Fluctuations of Quantum Fields and Thermodynamics of Spacetime

My research in the past 40 years can summarily be represented in a 2D phase space with QuantumClassical on the horizontal axis, and micro-Macro on the vertical. You can tell from the title of my

talk that the intention is to connect the micro features of quantum matter to the macrostructures of spacetime: matter via quantum field theory, spacetime via general relativity, and micro/macro interface via nonequilibrium statistical mechanics [1]. This stretch may sound wild

on surface, but not so surprising if you knew that in my view, general relativity is in the nature of a hydrodynamic theory [arXiv:gr-qc/9607070, arXiv:gr-qc/9511077], valid only in the long wavelength, low energy domain. GR is a beautiful theory, yet only an effective theory, emergent from quantum gravity -- theories describing the microscopic structures of spacetime at the Planck length (10^{-35} m), not unlike thermo- and hydro- to molecular-dynamics. To me, hydrodynamics and thermodynamics not only serve as a set of useful tools, but provide the correct

perspective to ask meaningful questions about the nature and behavior of spacetime as we know it. My recent work with H. T. Cho and J. T. Hsiang attempts to link up the stress energy fluctuations of quantum fields in spacetimes (with nontrivial topology or curvature) with their thermodynamic properties. The former is represented by the noise kernel, the stress energy tensor correlator of quantum matter fields, while the latter by the heat capacity and the (adiabatic and isothermal) compressibility. Noise kernel is the centerpiece of stochastic gravity [2], a theory for the dynamics of curved spacetimes based on the Einstein-Langevin equation [arXiv:0802.0658] which incorporates fully and self-consistently the backreaction effects from the mean values and the

fluctuations of quantum field stress tensors. Examining the noise kernel from a thermodynamic perspective can add a new dimension to our understanding of its physical properties. E.g., heat

capacity gives a measure of the fluctuations of the energy density to the mean, acting as a criterion for the validity of the canonical distribution. An intriguing fact coming from the past 3 decades of work [3] is that the fluctuations of energy density to the mean is close to unity for quantum

fields in many different spacetimes. From a thermodynamic perspective we conjecture that this feature, even for quantum fields in ordinary Minkowski spacetime, is an indication that the balance between spacetime and quantum matter fields has some built-in thermodynamic instability, that their co-existence meets with a saturation criterion in the “capacity of spacetime” to “hold" the quantum field, a theme we view as worthy of deeper thoughts. * Based on 1) H. T. Cho, J. T. Hsiang and B. L. Hu, Quantum Capacity and Vacuum Compressibility of

Spacetimes: Thermal Fields, Universe 8, 291 (2022). 2) Yucun Xie, J. T. Hsiang and B. L. Hu,

Dynamical Vacuum Compressibility of Space, Phys. Rev. D109, 065027 (2024)

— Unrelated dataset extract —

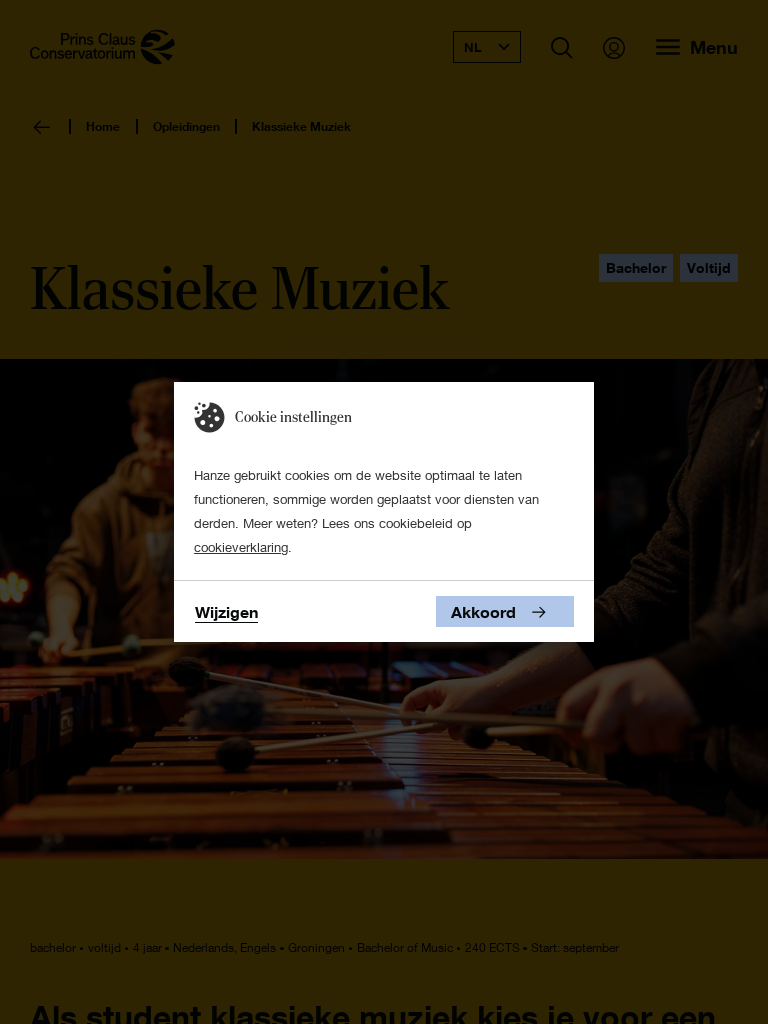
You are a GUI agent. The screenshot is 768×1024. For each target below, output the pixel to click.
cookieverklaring (241, 547)
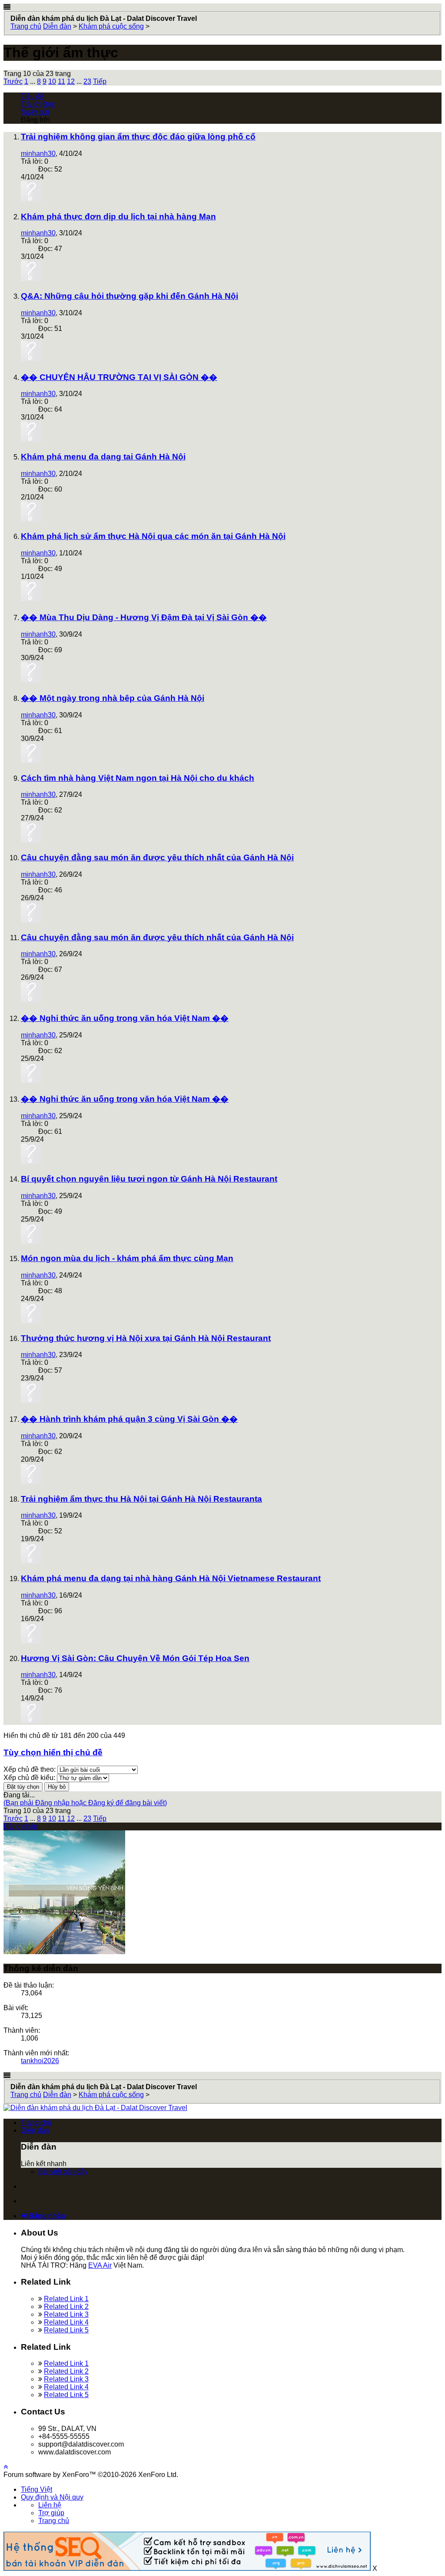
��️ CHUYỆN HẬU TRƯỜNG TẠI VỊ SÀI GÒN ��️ (119, 377)
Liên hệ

[1] E. Calzetta and B. L. Hu, Nonequilibrium Quantum Field Theory (Cambridge University Press,

Cambridge, 2008).

[2] B. L. Hu and E. Verdaguer, Semiclassical and Stochastic Gravity-- Quantum Field Effects on Curved

Spacetimes (Cambridge University Press, Cambridge, 2020). Liv. Rev. Rel. 11 (2008) 3

[3] C. I. Kuo and L. H. Ford, Phys. Rev. D47, 4510 (1993). N. G. Phillips and B. L. Hu, Phys. Rev.

D55, 6123; D62 (2000) 084017. H. T. Cho and B. L. Hu, Phys. Rev. D84, 044032 (2011).